B.S.  Geology/Biology: University of Colorado (1974)  
M.S. Geology: University of Colorado (1977) 
Ph.D Geology: Oregon State University (1983)

Experience

I have worked for the USGS in Denver and Reno since 1978, following several years of work in the private sector. My USGS research focuses on the regional geologic setting of areas that contain mineral deposits or ground-water resources. Projects range from regional mapping to deposit-scale ore genesis studies, as well as regional and local mineral assessment investigations. Specific studies have included: mineral deposits of the Colorado mineral belt, rift-margin tectonics and fluorite deposits of the Rio Grande rift, volcanism, sedimentation, and tectonism along the northern Nevada rift, genesis of sedimentary rock-hosted gold deposits, and mineral assessments of the Humboldt River Basin (NV) and the southern Rocky Mountains. Study areas principally have been in Colorado, Nevada, New Mexico, and Utah, with one project in the Altiplano of Bolivia. I am on the Graduate Faculty in the Department of Geological Sciences and the Hydrological Sciences Program at the University of Nevada, Reno, where I work with graduate students and faculty on a variety of geological, geochemical, and hydrologic projects.

Current Activities

My current research focuses on the landscape evolution of the northern Great Basin over the past 20 million years. This field-based work has several components, including:

1) Miocene and Pliocene sedimentation, tectonism, and erosion in northeastern Nevada, the origin and evolution of the Humboldt River, and the roles of these processes on the formation, exposure, burial, and supergene weathering of major Carlin-type and epithermal gold deposits in the region.  This work is being expanded to a much broader part of the Great Basin to determine time-space domains of Cenozoic processes that may have modified or concealed mineral deposits, depending on the age of a deposit relative to that of the various processes.

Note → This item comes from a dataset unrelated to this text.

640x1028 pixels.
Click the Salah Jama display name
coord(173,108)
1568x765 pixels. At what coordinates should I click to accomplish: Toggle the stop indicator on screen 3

2) The evolution of sedimentary basins and faulting, and how these processes affected ground-water resources in the Great Basin. These results are being applied to dewatering of large open-pit gold deposits and to regional evaluations of ground-water withdrawal for export to large metropolitan areas.

3) The evolution of Miocene freshwater lakes in the Great Basin, and determining why some lakes produced world-class diatomite deposits and others did not. Factors included nutrient inflow and availability, tectonic activity during lake formation, climate change, and the roles of coeval volcanic processes.

I also am interested in the connections between geology on fauna and flora in the Great Basin.  Recent collaborations with biologists have shown that the nest burrows of Burrowing Owls, a Species of Concern, are found almost entirely in Neogene and Quaternary sediments. Also, some rare species of buckwheat grow only on Neogene strata that contain diatomite. Therefore, determining the distribution and character of geologic units that correlate with specific animals and plants provides wildlife biologists and land-use managers with non-biologic predictors of locations where these species may be present.